▸ **WORK ORDER**
Copy out the entries below, substituting "Find an element on the display" for every occurrence of "Locate an element on the screen" and leaving all other text unchanged.

(Dataset entries)
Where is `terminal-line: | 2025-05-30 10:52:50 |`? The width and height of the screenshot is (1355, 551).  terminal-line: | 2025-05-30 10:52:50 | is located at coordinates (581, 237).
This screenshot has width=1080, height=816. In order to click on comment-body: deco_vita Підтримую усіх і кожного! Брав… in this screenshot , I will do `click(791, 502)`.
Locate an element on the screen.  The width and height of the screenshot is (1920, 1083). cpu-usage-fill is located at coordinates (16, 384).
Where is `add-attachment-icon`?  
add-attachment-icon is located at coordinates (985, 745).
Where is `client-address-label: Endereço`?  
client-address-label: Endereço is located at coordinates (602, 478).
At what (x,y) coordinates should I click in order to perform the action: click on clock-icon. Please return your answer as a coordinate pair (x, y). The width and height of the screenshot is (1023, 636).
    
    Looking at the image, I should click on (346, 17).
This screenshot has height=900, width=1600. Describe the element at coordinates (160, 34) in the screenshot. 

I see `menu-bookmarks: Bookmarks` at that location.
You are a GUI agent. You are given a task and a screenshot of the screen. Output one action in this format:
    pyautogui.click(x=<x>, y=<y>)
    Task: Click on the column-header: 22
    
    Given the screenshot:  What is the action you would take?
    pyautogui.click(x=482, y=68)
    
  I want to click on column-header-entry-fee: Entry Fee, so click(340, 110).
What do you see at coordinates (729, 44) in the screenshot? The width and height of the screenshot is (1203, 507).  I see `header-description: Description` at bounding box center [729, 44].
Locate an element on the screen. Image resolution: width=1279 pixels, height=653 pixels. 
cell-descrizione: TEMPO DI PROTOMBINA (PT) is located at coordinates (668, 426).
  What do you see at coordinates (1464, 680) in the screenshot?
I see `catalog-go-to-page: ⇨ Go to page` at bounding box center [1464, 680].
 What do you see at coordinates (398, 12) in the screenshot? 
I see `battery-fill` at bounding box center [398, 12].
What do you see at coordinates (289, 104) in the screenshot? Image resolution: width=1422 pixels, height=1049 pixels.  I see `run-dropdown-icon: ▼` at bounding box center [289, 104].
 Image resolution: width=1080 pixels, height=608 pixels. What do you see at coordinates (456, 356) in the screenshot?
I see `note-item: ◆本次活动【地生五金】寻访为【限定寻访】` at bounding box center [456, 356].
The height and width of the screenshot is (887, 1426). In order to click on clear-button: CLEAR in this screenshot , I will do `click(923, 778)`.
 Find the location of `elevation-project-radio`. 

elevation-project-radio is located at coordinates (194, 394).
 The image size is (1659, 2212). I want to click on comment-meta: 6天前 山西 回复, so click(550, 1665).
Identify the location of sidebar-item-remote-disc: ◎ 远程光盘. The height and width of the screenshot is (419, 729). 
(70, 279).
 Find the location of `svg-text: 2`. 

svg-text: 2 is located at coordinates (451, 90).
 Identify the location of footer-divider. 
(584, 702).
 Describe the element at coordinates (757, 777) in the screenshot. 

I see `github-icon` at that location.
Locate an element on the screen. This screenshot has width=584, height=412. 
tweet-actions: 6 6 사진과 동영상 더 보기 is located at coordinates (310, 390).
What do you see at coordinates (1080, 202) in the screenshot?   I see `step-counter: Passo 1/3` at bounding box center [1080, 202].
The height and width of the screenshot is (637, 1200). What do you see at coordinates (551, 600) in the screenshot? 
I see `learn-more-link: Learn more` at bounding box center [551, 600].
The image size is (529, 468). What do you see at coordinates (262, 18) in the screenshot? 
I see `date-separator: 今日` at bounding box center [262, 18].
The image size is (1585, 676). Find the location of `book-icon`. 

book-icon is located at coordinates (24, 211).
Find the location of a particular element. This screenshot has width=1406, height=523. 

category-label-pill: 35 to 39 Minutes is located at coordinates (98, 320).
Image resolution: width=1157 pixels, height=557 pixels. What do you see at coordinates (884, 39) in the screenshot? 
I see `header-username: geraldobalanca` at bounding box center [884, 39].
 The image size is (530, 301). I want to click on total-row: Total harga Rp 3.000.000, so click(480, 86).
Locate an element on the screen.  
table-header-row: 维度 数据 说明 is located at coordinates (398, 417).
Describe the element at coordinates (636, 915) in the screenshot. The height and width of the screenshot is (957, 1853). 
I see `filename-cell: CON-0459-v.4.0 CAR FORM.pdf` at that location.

▸ **YOUR RESPONSE**
Where is `terminal-line: | 2025-05-30 10:52:50 |`? The width and height of the screenshot is (1355, 551).  terminal-line: | 2025-05-30 10:52:50 | is located at coordinates (581, 237).
This screenshot has width=1080, height=816. In order to click on comment-body: deco_vita Підтримую усіх і кожного! Брав… in this screenshot , I will do `click(791, 502)`.
Find an element on the display.  The width and height of the screenshot is (1920, 1083). cpu-usage-fill is located at coordinates (16, 384).
Where is `add-attachment-icon`?  
add-attachment-icon is located at coordinates (985, 745).
Where is `client-address-label: Endereço`?  
client-address-label: Endereço is located at coordinates (602, 478).
At what (x,y) coordinates should I click in order to perform the action: click on clock-icon. Please return your answer as a coordinate pair (x, y). The width and height of the screenshot is (1023, 636).
    
    Looking at the image, I should click on (346, 17).
This screenshot has height=900, width=1600. Describe the element at coordinates (160, 34) in the screenshot. 

I see `menu-bookmarks: Bookmarks` at that location.
You are a GUI agent. You are given a task and a screenshot of the screen. Output one action in this format:
    pyautogui.click(x=<x>, y=<y>)
    Task: Click on the column-header: 22
    
    Given the screenshot:  What is the action you would take?
    pyautogui.click(x=482, y=68)
    
  I want to click on column-header-entry-fee: Entry Fee, so click(340, 110).
What do you see at coordinates (729, 44) in the screenshot? The width and height of the screenshot is (1203, 507).  I see `header-description: Description` at bounding box center [729, 44].
Find an element on the display. Image resolution: width=1279 pixels, height=653 pixels. 
cell-descrizione: TEMPO DI PROTOMBINA (PT) is located at coordinates (668, 426).
  What do you see at coordinates (1464, 680) in the screenshot?
I see `catalog-go-to-page: ⇨ Go to page` at bounding box center [1464, 680].
 What do you see at coordinates (398, 12) in the screenshot? 
I see `battery-fill` at bounding box center [398, 12].
What do you see at coordinates (289, 104) in the screenshot? Image resolution: width=1422 pixels, height=1049 pixels.  I see `run-dropdown-icon: ▼` at bounding box center [289, 104].
 Image resolution: width=1080 pixels, height=608 pixels. What do you see at coordinates (456, 356) in the screenshot?
I see `note-item: ◆本次活动【地生五金】寻访为【限定寻访】` at bounding box center [456, 356].
The height and width of the screenshot is (887, 1426). In order to click on clear-button: CLEAR in this screenshot , I will do `click(923, 778)`.
 Find the location of `elevation-project-radio`. 

elevation-project-radio is located at coordinates (194, 394).
 The image size is (1659, 2212). I want to click on comment-meta: 6天前 山西 回复, so click(550, 1665).
Identify the location of sidebar-item-remote-disc: ◎ 远程光盘. The height and width of the screenshot is (419, 729). 
(70, 279).
 Find the location of `svg-text: 2`. 

svg-text: 2 is located at coordinates (451, 90).
 Identify the location of footer-divider. 
(584, 702).
 Describe the element at coordinates (757, 777) in the screenshot. 

I see `github-icon` at that location.
Find an element on the display. This screenshot has width=584, height=412. 
tweet-actions: 6 6 사진과 동영상 더 보기 is located at coordinates (310, 390).
What do you see at coordinates (1080, 202) in the screenshot?   I see `step-counter: Passo 1/3` at bounding box center [1080, 202].
The height and width of the screenshot is (637, 1200). What do you see at coordinates (551, 600) in the screenshot? 
I see `learn-more-link: Learn more` at bounding box center [551, 600].
The image size is (529, 468). What do you see at coordinates (262, 18) in the screenshot? 
I see `date-separator: 今日` at bounding box center [262, 18].
The image size is (1585, 676). Find the location of `book-icon`. 

book-icon is located at coordinates (24, 211).
Find the location of a particular element. This screenshot has width=1406, height=523. 

category-label-pill: 35 to 39 Minutes is located at coordinates (98, 320).
Image resolution: width=1157 pixels, height=557 pixels. What do you see at coordinates (884, 39) in the screenshot? 
I see `header-username: geraldobalanca` at bounding box center [884, 39].
 The image size is (530, 301). I want to click on total-row: Total harga Rp 3.000.000, so click(480, 86).
Find an element on the display.  
table-header-row: 维度 数据 说明 is located at coordinates (398, 417).
Describe the element at coordinates (636, 915) in the screenshot. The height and width of the screenshot is (957, 1853). 
I see `filename-cell: CON-0459-v.4.0 CAR FORM.pdf` at that location.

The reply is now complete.